[START OF Input rows]

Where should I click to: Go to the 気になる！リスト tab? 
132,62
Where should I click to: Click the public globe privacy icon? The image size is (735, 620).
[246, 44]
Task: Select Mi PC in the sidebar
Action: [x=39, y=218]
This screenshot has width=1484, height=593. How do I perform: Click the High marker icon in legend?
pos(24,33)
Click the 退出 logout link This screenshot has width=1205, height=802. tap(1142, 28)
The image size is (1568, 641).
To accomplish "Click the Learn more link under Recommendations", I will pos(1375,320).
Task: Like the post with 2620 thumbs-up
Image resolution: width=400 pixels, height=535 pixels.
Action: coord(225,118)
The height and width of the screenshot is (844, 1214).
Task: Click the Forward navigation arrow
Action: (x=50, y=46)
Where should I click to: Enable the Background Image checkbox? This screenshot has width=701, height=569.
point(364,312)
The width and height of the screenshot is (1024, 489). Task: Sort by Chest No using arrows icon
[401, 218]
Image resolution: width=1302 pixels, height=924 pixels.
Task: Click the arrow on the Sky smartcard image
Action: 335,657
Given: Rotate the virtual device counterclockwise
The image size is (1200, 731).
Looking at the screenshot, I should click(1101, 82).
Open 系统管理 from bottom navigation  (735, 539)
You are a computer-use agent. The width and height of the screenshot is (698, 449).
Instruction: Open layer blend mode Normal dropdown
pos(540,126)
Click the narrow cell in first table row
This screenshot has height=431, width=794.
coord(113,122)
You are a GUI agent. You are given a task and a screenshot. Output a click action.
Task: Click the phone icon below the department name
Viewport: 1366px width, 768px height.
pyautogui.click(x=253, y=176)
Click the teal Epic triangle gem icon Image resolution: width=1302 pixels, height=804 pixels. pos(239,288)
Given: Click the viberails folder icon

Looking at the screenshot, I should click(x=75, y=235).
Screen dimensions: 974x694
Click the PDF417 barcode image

[END OF Input rows]

## Given exercise
Render the rows above as a JSON list of strings, one string per line, leaving out the blank lines.

## Completed exercise
[
  "Where should I click to: Go to the 気になる！リスト tab? ",
  "132,62",
  "Where should I click to: Click the public globe privacy icon? The image size is (735, 620).",
  "[246, 44]",
  "Task: Select Mi PC in the sidebar",
  "Action: [x=39, y=218]",
  "This screenshot has width=1484, height=593. How do I perform: Click the High marker icon in legend?",
  "pos(24,33)",
  "Click the 退出 logout link This screenshot has width=1205, height=802. tap(1142, 28)",
  "The image size is (1568, 641).",
  "To accomplish \"Click the Learn more link under Recommendations\", I will pos(1375,320).",
  "Task: Like the post with 2620 thumbs-up",
  "Image resolution: width=400 pixels, height=535 pixels.",
  "Action: coord(225,118)",
  "The height and width of the screenshot is (844, 1214).",
  "Task: Click the Forward navigation arrow",
  "Action: (x=50, y=46)",
  "Where should I click to: Enable the Background Image checkbox? This screenshot has width=701, height=569.",
  "point(364,312)",
  "The width and height of the screenshot is (1024, 489). Task: Sort by Chest No using arrows icon",
  "[401, 218]",
  "Image resolution: width=1302 pixels, height=924 pixels.",
  "Task: Click the arrow on the Sky smartcard image",
  "Action: 335,657",
  "Given: Rotate the virtual device counterclockwise",
  "The image size is (1200, 731).",
  "Looking at the screenshot, I should click(1101, 82).",
  "Open 系统管理 from bottom navigation  (735, 539)",
  "You are a computer-use agent. The width and height of the screenshot is (698, 449).",
  "Instruction: Open layer blend mode Normal dropdown",
  "pos(540,126)",
  "Click the narrow cell in first table row",
  "This screenshot has height=431, width=794.",
  "coord(113,122)",
  "You are a GUI agent. You are given a task and a screenshot. Output a click action.",
  "Task: Click the phone icon below the department name",
  "Viewport: 1366px width, 768px height.",
  "pyautogui.click(x=253, y=176)",
  "Click the teal Epic triangle gem icon Image resolution: width=1302 pixels, height=804 pixels. pos(239,288)",
  "Given: Click the viberails folder icon",
  "Looking at the screenshot, I should click(x=75, y=235).",
  "Screen dimensions: 974x694",
  "Click the PDF417 barcode image"
]